The study by PIRG says, "Of the total $292.5 billion allotted in agriculture subsidies (1995-2012), 3.8 percent of farmers collected $178.5 billion, while 62 percent of farms did not receive any federal funds."

"The consumer has a very unfortunately skewed vision about what the value of food is when government action especially the USDA is artificially changing the supply and the price of these products," Reuter said.

Richard Oswald, a farmer in Northwest Missouri, receives crop insurance subsidies and direct payments for corn. He said he would like to see the crop insurance program strengthened in a new farm bill.

"Everything was so cheap to sell, we needed the subsidy for income," Oswald said.

"Agriculture is unique in the challenges that farmers face every day," said Garrett Hawkins, Missouri Farm Bureau National Legislative Programs Director. "Think back to last summer when we had historic drought, drought that we hadn't seen in decades and while we like to think that agriculture could operate completely free market, at times there is assistance that is needed, if you will, to help agriculture, namely farmers and ranchers if you will, overcome those challenges."

Many vegetable farmers had to face last year's drought without any assistance, because they were not eligible for crop insurance.

"Crop insurance programs as they are currently set up are set up to entirely favor large quantity soy farmers and large quantity growers," Reuter said. "Insurance programs, especially the way the government influences them, have no effect on smaller farms, because most crop insurance programs are done crop by crop."

The State Executive Director of The Farm Service Agency for Missouri, Mark Cadle, says most counties in Missouri offer crop insurance for grain, soybeans and corn. Crop insurance programs are organized by the type of crop and don't include most vegetables. But the insurance does guarantee farmers a return on their crop amid disasters such as frost, flooding or drought.

Farmers who are not eligible for crop insurance can apply for Non-Insured Disaster Assistance Program (NAP). This program is for any farmer who loses more than 50 percent of yields. The NAP program is included in both versions of the proposed farm bill.

"A fruit and vegetable farmer may not be eligible for a direct payment at this time, but he certainly is eligible for USDA assistance and that can come in the form of some conservation programs, in the form of NAP coverage for his crops and certainly some assistance with credit and capital needs, if needed," Cadle said.

Reuter said he looked in to applying for insurance programs but he had to provide information on each of his 150 crops and the yields over several years.
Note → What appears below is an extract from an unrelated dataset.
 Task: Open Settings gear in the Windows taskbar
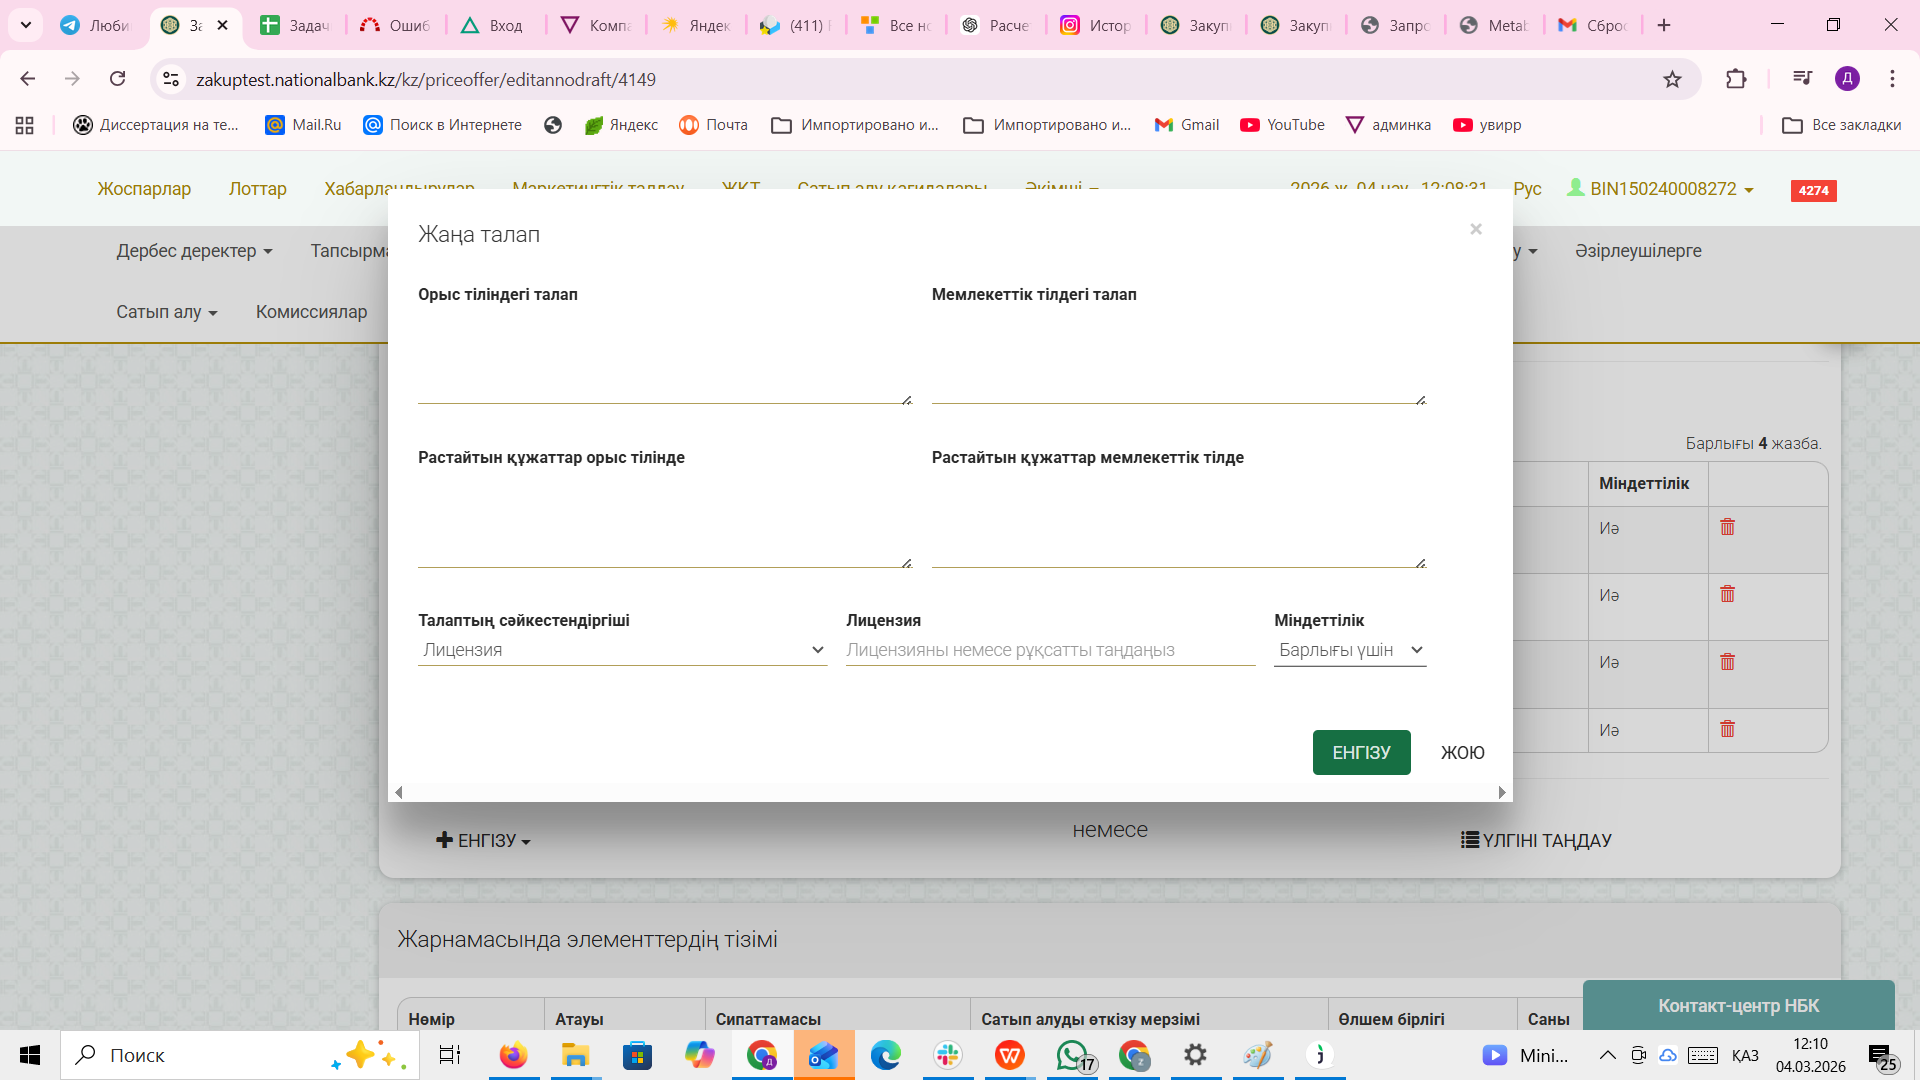coord(1195,1055)
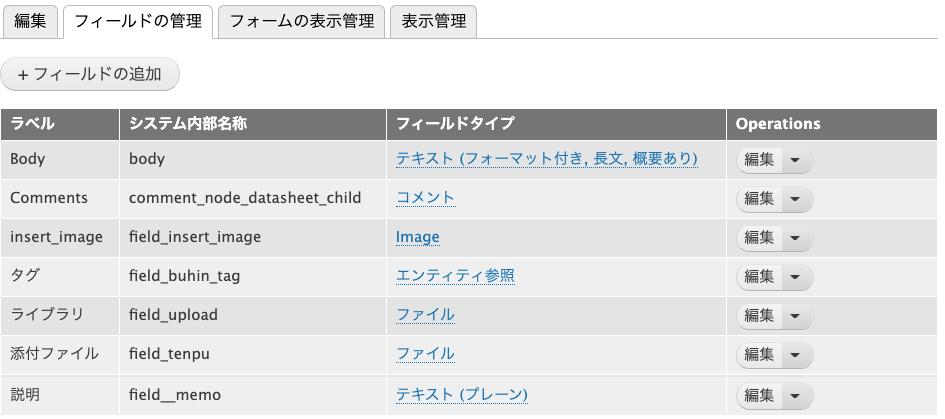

"For people like me it's just not worth it to sit down and do the paperwork," Reuter said.

The proposed House and Senate versions of the farm bill gets rid of direct payment subsidies to farmers. It creates a new program known as shallow loss. Shallow loss guarantees a farmer up to 90% of the revenue they made in the previous year.

"If you can grow your crop and know no matter what the feds will bail you out, you can keep your prices a lot lower," said Reuter.

Dan Smith, tax and budget advocate for PIRG, said even without direct payments, the new bill does not solve the problem of subsidizing junk food.

"This bill could, if prices fall, put taxpayers on the hook for more than the past, up to billions more," said Smith.
"Subsidies intended to help small family farms lost their way. 64 percent of subsidies go to the biggest 4 percent and most profitable farms," Alex Sprague, Midwest Field Organizer for PIRG, said.

PIRG delivered petitions from 278,000 citizens to Congress asking them to cut agricultural subsidies and "stop subsidizing obesity" on September 12th.

The House version of the bill has no limit on crop insurance subsidies. The bill cuts spending from the federal budget by reducing other programs.

If Congress did get rid of all subsidies, Hawkins says consumers would see higher food prices.